- **Aim of the exercise**: In the book review below about Robert Louis Stevenson and his wife, which painter made the 1885 portrait of the couple at Bournemouth?

- **Document passage**:
[Start of Attachment]

November 13, 2013

“Woman As She Is”: Robert Louis Stevenson and His American Wife

book revBy Stuart Mitchner

Born on this day, November 13, 1850, in Edinburgh, Robert Louis Stevenson was writing The Weir of Hermiston when he died of a cerebral hemorrhage on December 3, 1894, in Samoa. He dedicated the unfinished novel to his wife Fanny:

Take thou the writing: thine it is. For who

Burnished the sword, blew on the drowsy coal,

Held still the target higher, chary of praise

And prodigal of counsel — who but thou?

So now, in the end, if this the least be good,

If any deed be done, if any fire

Burn in the imperfect page, the praise be thine.

Although Stevenson considered his marriage “the best move I ever made in my life,” he described Fanny, in a letter to J.M. Barrie written the year before he died, as “a violent friend, a brimstone enemy.”

“Damn Queer”

Painted at Bournemouth in the summer of 1885, John Singer Sargent’s portrait, Robert Louis Stevenson and his Wife, which was on loan to the Princeton Art Museum some years ago, has to be one of the strangest images Sargent ever put on canvas. For one thing, Mrs. Stevenson is seated off to the side, at first glance barely distinguishable from the decor, so much so that she draws attention to herself by almost not being there. This frame from a home movie on pause may say more than the painter intended about the couple’s relationship, though Sargent seemed in amused agreement when Fanny observed, “I am but a cipher under the shadow.” Stevenson looks too thin to cast more than a sliver of shadow. He’s wandering away from his wife, not deliberately, but as if he were following the course of a stray thought. In his own account, he judged the painting “excellent” but “damn queer as a whole” and “too eccentric to be exhibited. I am at one extreme corner; my wife in this wild dress, and looking like a ghost, is at the extreme other end.” Draped in a colorful Indian fabric, with one bare foot just peeping through, Fanny resembles not so much a ghost as a spaced-out gypsy dancing girl cooling her heels. The portrait may be to blame for the rumor that Mrs. Stevenson showed up barefoot at London dinner parties.

[End of Attachment]

- **Information supplied**:
[Start of Attachment]

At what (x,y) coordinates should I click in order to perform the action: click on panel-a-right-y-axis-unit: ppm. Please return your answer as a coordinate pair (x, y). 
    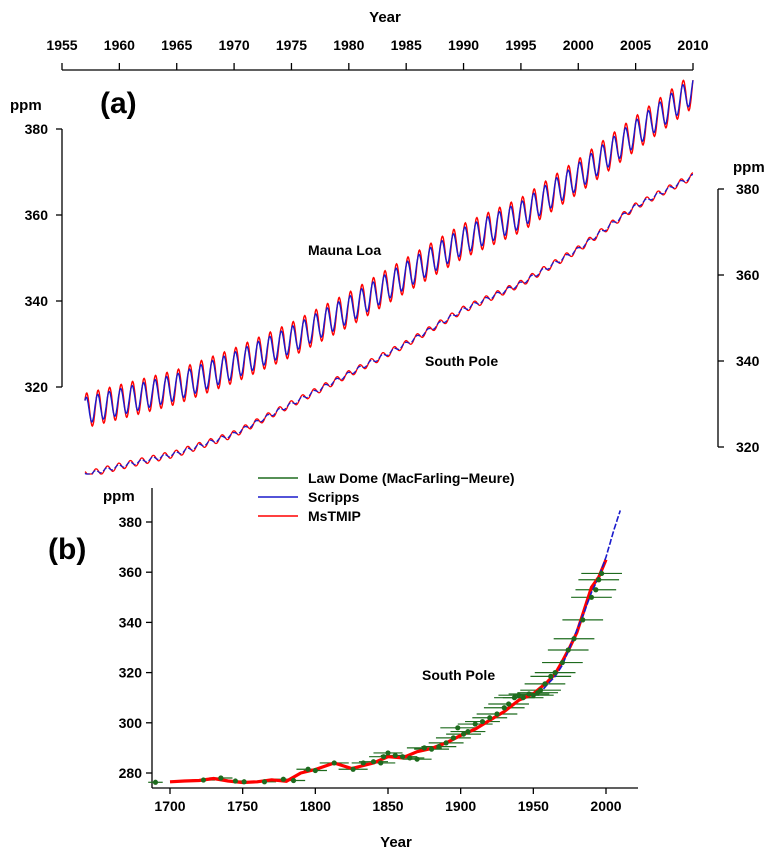
    Looking at the image, I should click on (749, 168).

[End of Attachment]

- **Solution to this exercise**: John Singer Sargent